Although semantic pruning drastically reduces the amount of queries, it often does not result in only one query. HAWK thus requires a final ranking step before sending the SPARQL query to the target triple store.

2.8 Ranking

HAWK ranks queries using supervised training based on the gold standard answer set from the QALD-4 benchmark. In the training phase, all generated queries are run against the underlying SPARQL endpoint. Comparing the results to the gold standard answer set, HAWK stores all queries resulting with the same high F-measure. Afterwards the stored queries are used to calculate an average feature vector comprising simple features mimicking a centroid-based cosine ranking. HAWK’s ranking calculation comprises the following components:

  • NR_OF_TERMS calculates the number of nodes used to form the full-text query part as described in Sect. 2.6.

  • NR_OF_CONSTRAINTS counts the amount of triple patterns per SPARQL query.

  • NR_OF_TYPES sums the amount of patterns of the form ?var rdf:type cls.

  • PREDICATES generates a vector containing an entry for each predicate used in the SPARQL query.

While running the test phase of HAWK, the cosine similarity between each SPARQL query using the above mentioned features and the average feature vector of training queries is calculated. Moreover, HAWK determines the target cardinality \(x\), i.e., LIMIT x, of each query using the indicated cardinality of the first seen POS-tag of the input query, e.g., the POS-tag NNS demands the plural while NN demands the singular case and thus leads to different x. The performance of this ranking approach is evaluated in Sect. 3.

3 Evaluation

3.1 Benchmark

We evaluate HAWK against the QALD [21] benchmark. QALD has been used widely to evaluate question answering systems, e.g., TBSL, SINA, FREyA or QAKiS, which are presented in Sect. 4. In the recent fourth installment of QALD, hybrid questions on structured and unstructured data became a part of the benchmark. To evaluate HAWK, we focus on this hybrid training dataset comprising 25 questions, 17 out of which are entity searches using only DBpedia type information, no aggregation process and require only SELECT-queries. The available test dataset comprises only 10 question with 6 entity searches and linguistic structures that are completely different from the training dataset. Before evaluation, we had to curate the benchmark datasets regarding, among others, incorrect grammar, typological errors, duplicate resources in the answer set. The cleaned datasets can be found in our source code repository.Footnote 3 Without this correction HAWK’s f-measure shrinks to nearly zero for questions containing failures. To the best of our knowledge there is no other published approach on hybrid question answering.

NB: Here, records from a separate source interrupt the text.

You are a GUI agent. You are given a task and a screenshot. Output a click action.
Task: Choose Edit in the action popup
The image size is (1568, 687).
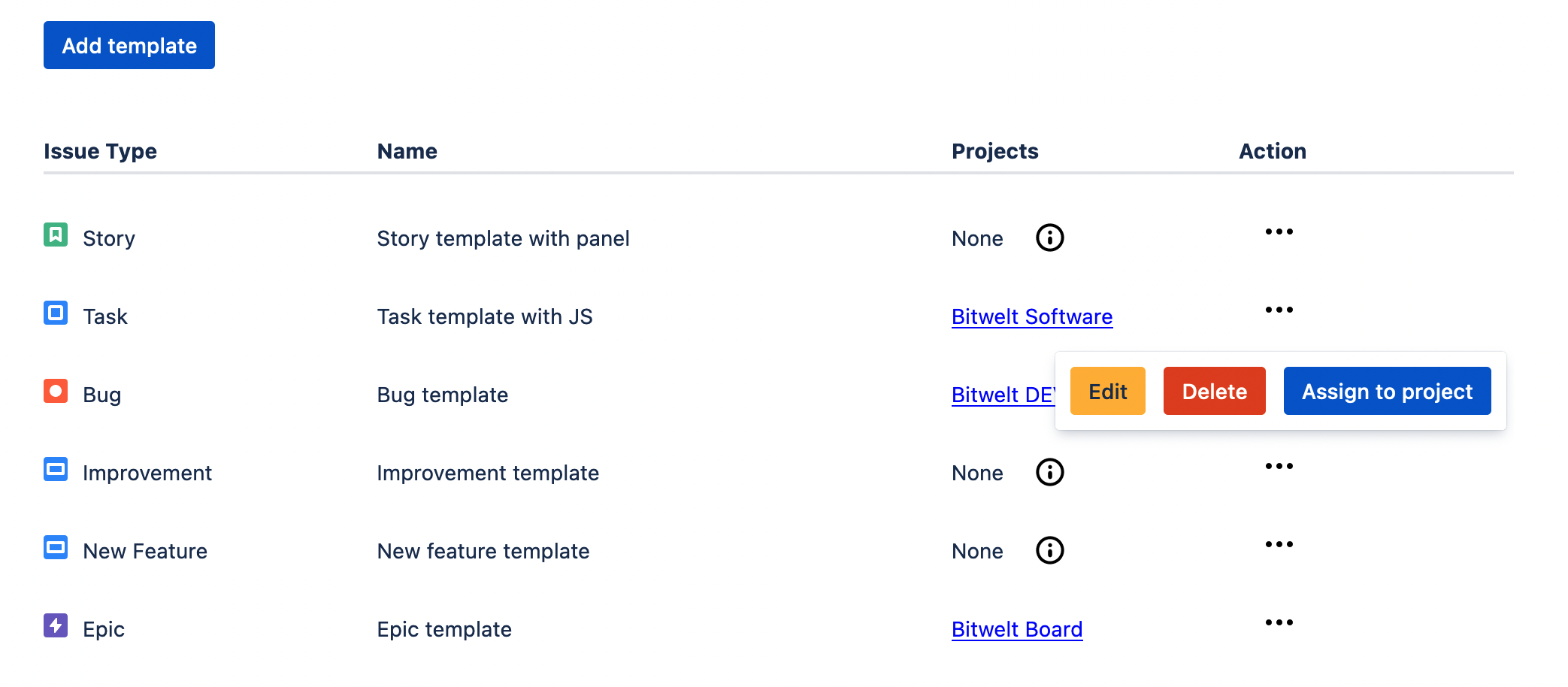click(1107, 392)
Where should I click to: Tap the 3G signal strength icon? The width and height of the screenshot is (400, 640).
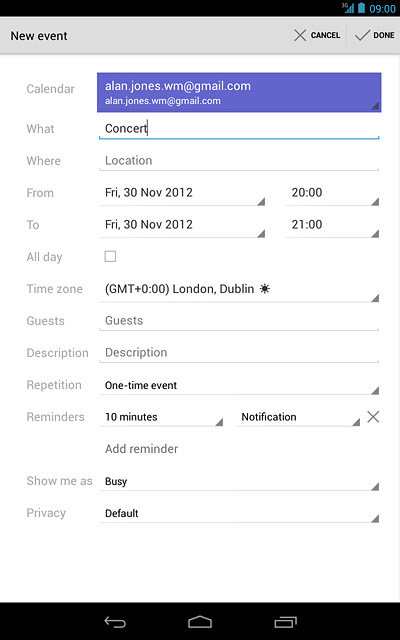[348, 8]
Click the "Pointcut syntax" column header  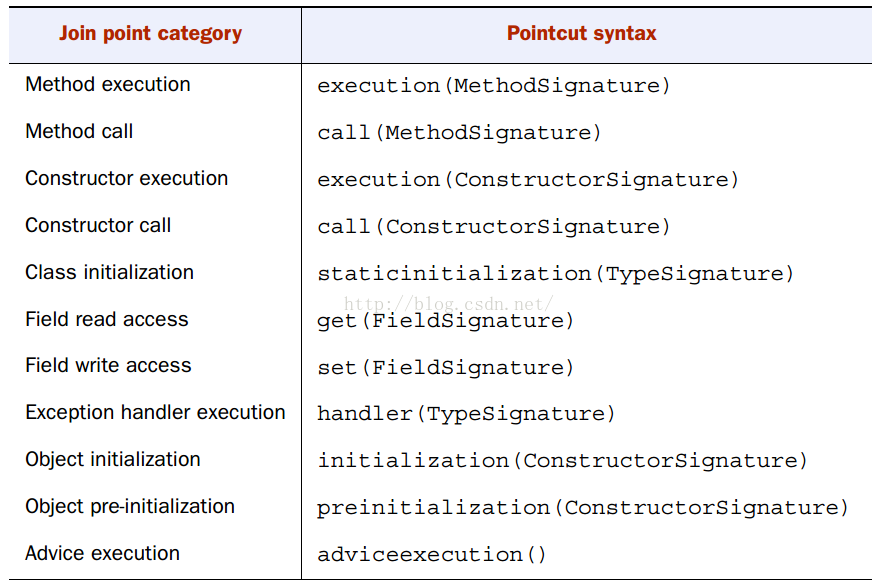(581, 33)
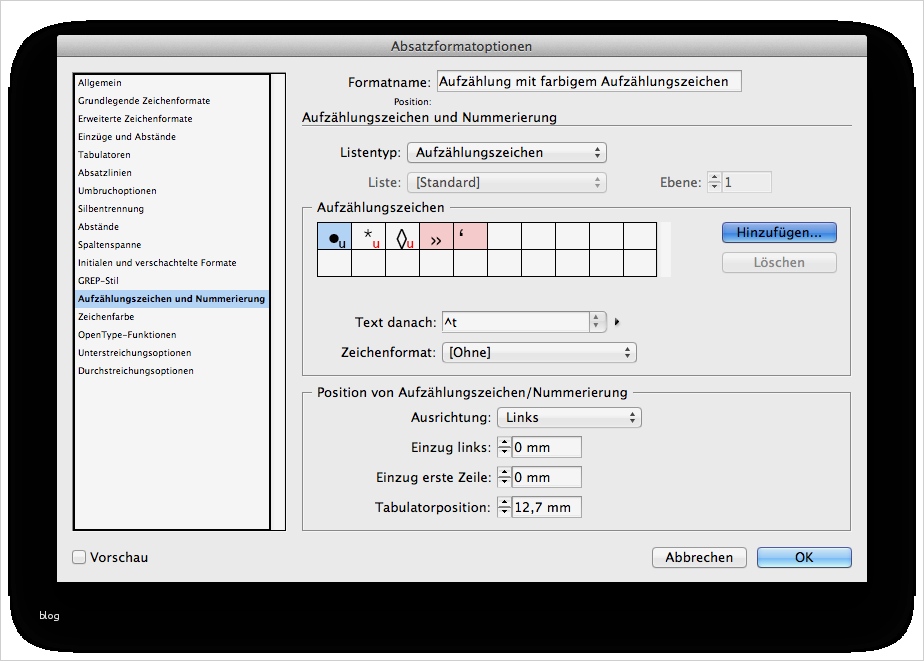The image size is (924, 661).
Task: Open the Ausrichtung dropdown
Action: 568,417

3.2 Influence of the Entity Annotation System

First, we evaluated the influence of the applied entity annotation systems to the overall ability to produce correct answers. Thus, HAWK has been run using DBpedia Spotlight, TagMe, Fox and Wikipedia Miner. Additionally, an optimal entity annotator derived from the gold standard as well as an union of all entity annotation results was analysed.

Our results suggest that HAWK is able to retrieve correct answers with an F-measure of 0.68 using FOX as entity annotation system and assuming an optimal ranking. Furthermore, the optimal ranker is only able to achieve an F-measure of 0.58 since HAWK can cope better with missing annotation results and is tuned towards retrieving full-text information. Against intuition, the Union annotator is the worst annotation system. Merging all annotation results in queries consisting solely of semantic resources eliminating the possibility to match ontology properties and classes to important parts of the query, e.g., matching the word author to resource rather than to a property prevents HAWK from generating the correct SPARQL query. Thus, the Union annotator achieves only an F-measure of 0.10.Footnote 4

3.3 Influence of the Ranking Method

Next, evaluating the effectiveness of the feature-based ranking has to include an in-depth analysis of the contribution of each feature to the overall result. Thus, we calculated the power set of the set of features and evaluated each feature group using the F-measure reached by the top n queries. Figures 4 and 5 show the F-measure@N for all query result sets of size \(N\) from all 17 questions.

Fig. 4.
figure 4

F-measures on training dataset using \(N=[1,\ldots ,10]\) and one feature.

Fig. 5.
figure 5

F-measures on training dataset using \(N=[1,\ldots ,10]\) and two features.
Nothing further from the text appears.